#### Source document
· · · · · · ·

What’s on Your Feet?
By Ninah Hunter
It’s all about being outdoors— from hiking boots to snowshoes, to crampons, to spurs…
[October 2019 | San Juan Silver Stage]
Now that the seasons are changing (fall morphing into winter), it’s time to swap out your favorite flip-flops or Teva sandals (aka Colorado Rocky Mountain hiking boots) for a different kind of footwear. With so many outdoor activities to enjoy during these seasons, there is no reason to hibernate.
You can keep your hiking boots or trail running shoes on throughout most of the fall. Hitting the trails is a great way to enjoy the fall colors. Drive up Owl Creek Pass, where you can choose among several trails, such as Middle Fork, Courthouse Peak, or Wetterhorn Basin. The many aspen groves in their golden glory and the paint-by-number hillsides, ablaze in autumnal hues, provide endless photo opportunities.

· · · · · · ·

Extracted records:

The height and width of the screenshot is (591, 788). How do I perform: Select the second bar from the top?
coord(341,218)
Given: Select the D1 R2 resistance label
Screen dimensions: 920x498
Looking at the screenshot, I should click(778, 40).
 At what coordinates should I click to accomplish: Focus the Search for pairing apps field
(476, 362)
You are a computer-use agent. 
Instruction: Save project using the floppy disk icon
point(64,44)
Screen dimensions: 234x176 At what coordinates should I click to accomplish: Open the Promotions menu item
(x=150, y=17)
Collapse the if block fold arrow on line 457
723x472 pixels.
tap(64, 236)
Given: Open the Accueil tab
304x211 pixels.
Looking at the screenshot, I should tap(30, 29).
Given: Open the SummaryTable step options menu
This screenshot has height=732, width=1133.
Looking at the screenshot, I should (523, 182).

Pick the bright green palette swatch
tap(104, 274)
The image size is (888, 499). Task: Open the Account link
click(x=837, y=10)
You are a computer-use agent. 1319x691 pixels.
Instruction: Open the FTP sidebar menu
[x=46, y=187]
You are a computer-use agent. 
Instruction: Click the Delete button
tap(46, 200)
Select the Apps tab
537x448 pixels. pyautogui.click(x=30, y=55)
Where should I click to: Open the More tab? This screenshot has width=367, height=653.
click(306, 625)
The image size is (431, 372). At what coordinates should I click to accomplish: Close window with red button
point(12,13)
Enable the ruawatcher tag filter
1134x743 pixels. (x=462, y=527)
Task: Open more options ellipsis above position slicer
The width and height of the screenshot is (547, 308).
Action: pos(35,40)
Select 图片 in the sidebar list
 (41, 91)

· · · · · · ·

#### Task list
[a] Rewrite everything in the footwear article from "You can keep" down to "endless photo opportunities.", replacing "trails" with "paths".
[b] Name each trail the footwear article lists as a choice on Owl Creek Pass.
[c] Continue the article on outdoor footwear from its final sentence.

#### Expected results
[a]
You can keep your hiking boots or trail running shoes on throughout most of the fall. Hitting the paths is a great way to enjoy the fall colors. Drive up Owl Creek Pass, where you can choose among several paths, such as Middle Fork, Courthouse Peak, or Wetterhorn Basin. The many aspen groves in their golden glory and the paint-by-number hillsides, ablaze in autumnal hues, provide endless photo opportunities.

[b] Middle Fork, Courthouse Peak, Wetterhorn Basin

[c]
Another great fall hiking area is up County Road 5. Stop at the parking lot just before entering the National Forest. The fall foliage against the impressive backdrop of the Mt. Sneffels Range makes this a favorite spot for photographers. From the parking lot, carry on down the road (which turns into Forest Service Road 852) till you hit the trailhead to the Dallas Trail. You may need a 4-wheel drive or have to park before the trailhead. Then, take the Dallas Trail to Moonshine Park. You’ll be rewarded with spectacular sweeping views of the Ouray Valley below and the Cimarron Mountain peaks to the east.
Snowshoeing and Cross-country Skiing
Once the leaves stop falling, and Jeep roads and hiking trails are blanketed in snow, it’s time to trade in the hiking boots for snowshoes or cross-country skis. Some of the best Nordic trails can be found at Ironton Park in the Red Mountain Mining District, about 6 miles south of the City of Ouray. Maintained by the Ouray Nordic Council, these trails are groomed for all types of use; i.e., classic cross-country or skate skiing and snowshoeing. Nearby Priest Lake, maintained by the Telluride Nordic Association (TNA), is another great alternative, providing several dog-friendly trails.
Other favorite Nordic ski areas include the beautiful Top of the Pines, about 6 miles south of Ridgway; Trout Lake, which follows the historic Rio Grande Southern Railroad line from Lizard Head Pass to Trout lake; and Black Canyon of the Gunnison just east of Montrose, which also has wonderful snowshoe trails separate from the Nordic ski trail. Some of the finest, groomed cross-country ski trails in the state can be found on the Grand Mesa.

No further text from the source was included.